Interest rates fell significantly in the first quarter; 30-year Treasury yields dropped from 3.01% to 2.81% while the 10-year Treasury shaved roughly 19 bp’s to end the quarter at 2.49%. A flatter yield curve contributed to longer bonds outperforming including a notable, albeit brief, inversion of the 3-month vs. 10-year Treasury. Other sections of the Treasury curve, including the 2-year vs. the 5-year, continue to be inverted. High yield bonds rallied significantly tracking equity indices higher.
The table below summarizes the returns of some major BofA/Merrill Lynch fixed income indices.
AAA Yield Shifts
The chart below shows the shift in the yield curve for AAA-Rated Munis since the first of the year. The red line shows the yield curve as of 12/31/18 for maturities from 1 to 30 years. The blue line shows the yield curve as of the end of the first quarter. The yields associated with the curve are shown on the left axis. For example, the yield of a bond with a 1-year maturity went from 1.75% to 1.48% during this time period. The vertical lines on the chart represent the change in yields for each given maturity. This change is shown on the right side of the chart. For example, the yield of a bond due in 9 years fell 43 bp’s during the quarter. This chart shows we had a significant rally in the Muni market.
Should We Be Concerned About Inflation Picking Up?

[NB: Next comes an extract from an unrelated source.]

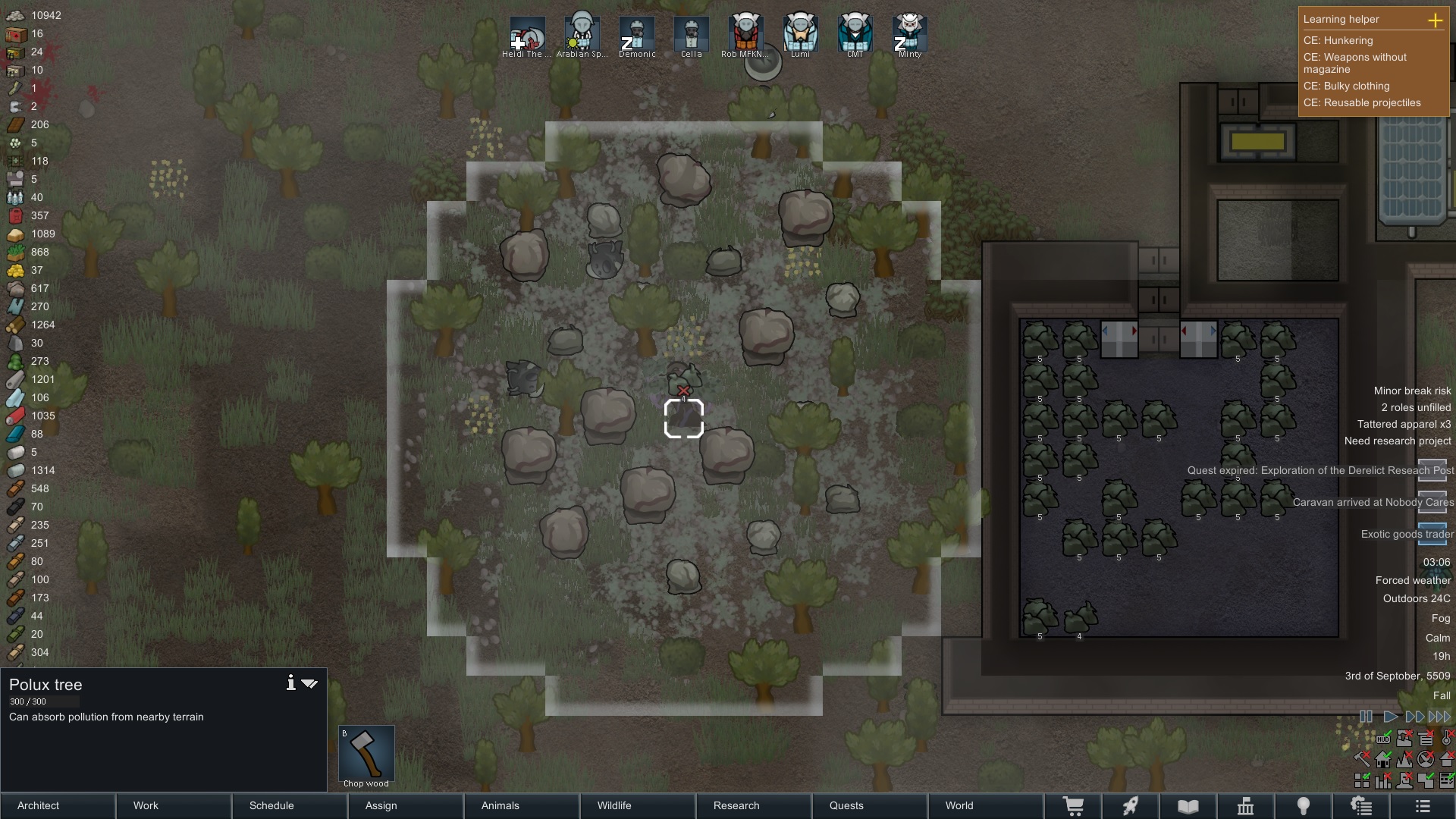The height and width of the screenshot is (819, 1456).
Task: Open info panel for the Polux tree
Action: click(290, 682)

The Financial Crisis occurred more than 10 years ago and peaked after Lehman Brothers collapsed on 9/15/2008. Since early 2009 the economy has been in a steady uptrend. During the early years of the crisis the Fed implemented several policies to help stimulate the weak economy. These measures included taking the Fed Funds rate to zero. When that didn’t appear to be enough stimulus to strengthen the economy, the Fed implemented three rounds of Quantitative Easing by purchasing extraordinary amounts of U.S. Treasury securities. This resulted in their balance sheet going from about $800 billion to about $4.5 trillion. During this period the Fed faced extraordinary deflationary forces and was not able to reach their inflation target of 2.0% until recently. The bond market has become complacent after more than 10 years of extremely low inflation. Negative demographic trends and high levels of debt have been a drag on economic growth and led to inflation being below the Fed’s 2.0% target. Market breakeven rates are currently around 2.0% which suggests the bond market expects inflation to average about 2.0% annually for the next 10 years. There are some signs this may turn out to have been an overly optimistic view about inflation. The tax cuts combined with increased government expenditures are leading to worrisome Federal deficits, which are projected to be over $1.0 trillion annually for the next 10 years or more. This is an unprecedented amount of fiscal stimulus for an economy at this late stage in the business cycle. The chart below shows the deficit projections by the Congressional Budget Office (CBO) through 2028. This is projected to take the percentage of debt to GDP from about 106% to 113% during the next several years. To put this into context debt to GDP was only about 30% in the early 1980’s.
This stimulus is coming at a time when the unemployment rate is below 4.0%. The unemployment rate has averaged about 5.8% since 1948. This means there is now very little slack in the labor markets. There are shortages of available workers across many sectors of the economy. Currently, there are simply not enough construction workers for firms to hire. This is due to workers leaving the construction industry for other jobs, not enough new skilled workers entering the industry, and workers leaving the country or not being allowed to enter the country due to tighter immigration policies. This trend is not expected to change any time soon. Other industries are experiencing the same difficulties in hiring workers for their job openings. This is leading to increased wages for workers. The minimum wage is increasing in many parts of the country to $15 per hour, and this trend seems to be gaining momentum. Teacher salaries are also beginning to rise after being capped for several years due to budgetary pressures at the state and local levels. The chart below shows Average Hourly Earnings is now rising at an annual rate of between 3.0%-3.5% after averaging only 2.3% for the last 10 years. We expect wage pressures to continue to rise which will lead to higher levels of inflation going forward. This may put some upward pressure on longer rates.
Muni vs UST Ratios
Tax law changes which cap the amount of deductions for state and local real estate, property, sales, or income taxes paid over the course of the year to $10,000 have made Munis more attractive to investors who live in high tax states. This has increased the demand for Muni bonds. At the same time the limitations imposed on tax-free refunding’s in the Muni market have reduced the relative supply of Munis. This has led to Muni bonds trading at relatively rich valuations compared to U.S Treasuries and has led to outperformance by Munis across all maturities on the yield curve.